(New York) - The Chinese government should immediately allow access to the 20 Uighur asylum seekers who were forcibly deported to China on December 19, 2009, in what was a breach by the Cambodian government of its obligations under international law, Human Rights Watch said today. The group of Uighurs included 17 men, one woman, and two children.
China's record of torture, disappearance, and arbitrary detention of Uighurs, its failure to extend due process for prosecutions in Xinjiang, and its intense pressure on Cambodia to return the group are cause for gravest concern about the asylum seekers' whereabouts and wellbeing, Human Rights Watch said.
"The Chinese foreign ministry unilaterally labeled these Uighur men, women and children ‘criminals,'" said Brad Adams, Asia director at Human Rights Watch. "The Chinese government must be pressed as hard as possible to announce the location of the returnees, to allow access to members of the international diplomatic community, and to release them unless it produces credible evidence in public to show that each one committed acts that could be described as criminal in light of international standards."
Human Rights Watch said immediate access to the Uighur asylum seekers should be granted by Beijing to United Nations representatives, legal representatives, diplomats, humanitarian personnel and family members.
Most of the Uighurs fled China after the July 5-7, 2009, protests in Urumqi, and arrived in Cambodia in late October and early November.

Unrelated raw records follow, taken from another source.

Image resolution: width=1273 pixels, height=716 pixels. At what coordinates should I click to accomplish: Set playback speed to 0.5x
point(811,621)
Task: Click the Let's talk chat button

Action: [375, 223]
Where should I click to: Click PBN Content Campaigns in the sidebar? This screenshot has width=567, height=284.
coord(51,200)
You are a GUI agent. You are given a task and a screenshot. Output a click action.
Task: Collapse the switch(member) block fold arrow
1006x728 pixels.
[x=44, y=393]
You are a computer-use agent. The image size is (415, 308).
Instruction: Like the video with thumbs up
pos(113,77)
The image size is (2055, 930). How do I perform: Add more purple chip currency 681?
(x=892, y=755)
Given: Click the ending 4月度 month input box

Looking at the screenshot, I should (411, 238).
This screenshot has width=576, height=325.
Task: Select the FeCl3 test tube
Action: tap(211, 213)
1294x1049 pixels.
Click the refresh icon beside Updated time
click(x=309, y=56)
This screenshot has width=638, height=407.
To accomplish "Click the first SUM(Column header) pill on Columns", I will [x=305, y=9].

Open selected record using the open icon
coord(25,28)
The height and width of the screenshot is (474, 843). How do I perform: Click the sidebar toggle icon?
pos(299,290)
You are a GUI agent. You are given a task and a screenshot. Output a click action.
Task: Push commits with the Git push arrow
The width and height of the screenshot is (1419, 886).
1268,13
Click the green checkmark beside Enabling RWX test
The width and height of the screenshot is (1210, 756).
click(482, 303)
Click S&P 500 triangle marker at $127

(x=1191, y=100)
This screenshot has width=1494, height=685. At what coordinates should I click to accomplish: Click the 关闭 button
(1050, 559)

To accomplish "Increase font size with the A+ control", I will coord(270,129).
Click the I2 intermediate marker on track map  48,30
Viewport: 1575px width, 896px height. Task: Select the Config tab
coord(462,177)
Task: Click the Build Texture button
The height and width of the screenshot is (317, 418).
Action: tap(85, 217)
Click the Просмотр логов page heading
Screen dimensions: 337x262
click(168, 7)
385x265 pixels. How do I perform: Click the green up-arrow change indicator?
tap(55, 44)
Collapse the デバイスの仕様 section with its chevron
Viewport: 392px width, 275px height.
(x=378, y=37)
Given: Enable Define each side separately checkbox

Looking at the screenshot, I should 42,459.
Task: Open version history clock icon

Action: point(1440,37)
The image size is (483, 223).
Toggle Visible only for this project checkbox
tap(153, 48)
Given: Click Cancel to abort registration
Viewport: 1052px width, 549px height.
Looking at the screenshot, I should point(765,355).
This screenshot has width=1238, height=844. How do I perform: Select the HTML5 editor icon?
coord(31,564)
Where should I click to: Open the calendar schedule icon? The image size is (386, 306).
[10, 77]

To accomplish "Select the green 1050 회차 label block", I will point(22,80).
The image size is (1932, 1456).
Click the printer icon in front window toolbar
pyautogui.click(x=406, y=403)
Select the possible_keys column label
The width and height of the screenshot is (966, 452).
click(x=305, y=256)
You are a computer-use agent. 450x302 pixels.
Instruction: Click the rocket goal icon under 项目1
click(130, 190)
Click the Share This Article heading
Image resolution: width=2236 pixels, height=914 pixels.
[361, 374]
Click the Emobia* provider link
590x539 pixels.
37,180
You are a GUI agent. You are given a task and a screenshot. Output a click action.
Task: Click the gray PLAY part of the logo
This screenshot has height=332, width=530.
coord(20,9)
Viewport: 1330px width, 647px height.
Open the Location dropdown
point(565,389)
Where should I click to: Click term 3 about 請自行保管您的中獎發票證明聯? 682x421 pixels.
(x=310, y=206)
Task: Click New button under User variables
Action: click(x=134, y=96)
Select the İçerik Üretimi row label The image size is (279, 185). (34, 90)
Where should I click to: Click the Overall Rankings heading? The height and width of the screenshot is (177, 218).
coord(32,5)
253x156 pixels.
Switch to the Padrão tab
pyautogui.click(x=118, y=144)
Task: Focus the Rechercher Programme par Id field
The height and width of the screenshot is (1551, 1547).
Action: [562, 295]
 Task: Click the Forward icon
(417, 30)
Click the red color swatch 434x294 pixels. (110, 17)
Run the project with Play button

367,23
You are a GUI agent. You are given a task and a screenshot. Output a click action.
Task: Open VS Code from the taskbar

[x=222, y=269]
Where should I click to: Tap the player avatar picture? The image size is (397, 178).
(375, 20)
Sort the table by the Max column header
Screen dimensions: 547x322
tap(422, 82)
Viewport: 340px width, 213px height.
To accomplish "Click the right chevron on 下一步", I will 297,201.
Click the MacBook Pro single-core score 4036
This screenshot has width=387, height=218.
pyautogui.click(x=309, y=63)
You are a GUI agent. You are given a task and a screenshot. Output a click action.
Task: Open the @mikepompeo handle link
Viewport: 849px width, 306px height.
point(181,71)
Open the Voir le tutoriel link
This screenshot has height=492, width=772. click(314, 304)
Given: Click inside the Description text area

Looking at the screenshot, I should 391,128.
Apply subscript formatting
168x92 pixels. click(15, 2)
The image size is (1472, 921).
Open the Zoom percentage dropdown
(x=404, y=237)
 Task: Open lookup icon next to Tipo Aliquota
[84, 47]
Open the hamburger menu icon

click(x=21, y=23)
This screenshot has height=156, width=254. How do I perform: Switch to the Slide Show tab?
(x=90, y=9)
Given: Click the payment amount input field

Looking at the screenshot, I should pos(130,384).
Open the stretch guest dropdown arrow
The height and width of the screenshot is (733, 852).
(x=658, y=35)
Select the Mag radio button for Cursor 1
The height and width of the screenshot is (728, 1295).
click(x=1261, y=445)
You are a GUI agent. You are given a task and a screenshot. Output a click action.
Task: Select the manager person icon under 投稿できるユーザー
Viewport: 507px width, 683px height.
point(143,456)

They had been issued "Persons of Concern" letters by the United Nations High Commissioner for Refugees (UNHCR), and, as of December 16, they had been moved into a facility jointly managed by UNHCR and the Cambodian government.
The protests of July 5-7, 2009, in Xinjiang's capital of Urumqi were one of the worst episodes of ethnic violence in China in decades. The unrest appears to have been sparked by an attack on Uighurs in the southeast part of the country, which served as a rallying cry for Uighurs angry over longstanding discriminatory policies in Xinjiang. The initially peaceful Uighur demonstration quickly turned into a violent attack against Han Chinese, leaving scores dead or injured.
Instead of launching an impartial investigation into the incidents in accordance with international and domestic standards, Chinese law enforcement agencies carried out a massive campaign of arrests in the Uighur areas of Urumqi. Official figures suggest that the number of people detained by the security forces in connection with the protests has reached well over a thousand people. Fourteen people, including Han and Uighurs, have been sentenced to death so far. The trials related to the July violence fell short of minimum standards for the administration of justice, with restrictions on legal representation, pre-determined verdicts, failure to publicly announce or hold open trials as mandated by law - all chronic problems in China's judicial system.
Human Rights Watch said that Cambodia's action in forcibly returning the Uighurs without recognizing their claims to protection violated international law, namely its obligations under the United Nations Convention Relating to the Status of Refugees and its 1967 Protocol and the United Nations Convention Against Torture and Other Cruel, Inhuman or Degrading Treatment or Punishment. China is also a party to both widely ratified international treaties, whose key provisions against forcible return are additionally reflected as universal norms of customary international law.
"This action is particularly deplorable given that so many Cambodians have been given protection as refugees and because Cambodia is one of the few Asian countries that is a party to the Refugee Convention and the Convention Against Torture," said Adams. "Hun Sen's action makes a mockery of Cambodia's commitment to work with the United Nations High Commissioner for Refugees to protect people who have a justified fear of persecution or torture upon return."
The United Nations and many governments urged the Cambodian government not to illegally return the Uighurs, but Prime Minister Hun Sen ignored these entreaties. Instead, the Uighur asylum seekers were taken to a military airport and deported a chartered aircraft. The plane's destination remains unknown.
Hours later, Chinese vice president Xi Jinping arrived in Phnom Penh, where he expressly thanked the Cambodian government for deporting the Uighurs and confirmed a commitment of approximately $900 million in aid.
"When a member of the Security Council so flagrantly pressures another country to violate its international legal obligations, it's a matter of concern not just for a handful of asylum seekers, but for the world," said Adams. "No Chinese officials should be allowed to participate in the United Nations Security Council, the United Nations Human Rights Council, the United Nations High Commissioner for Refugees Executive Committee, or other relevant international fora without being challenged over these shocking violations."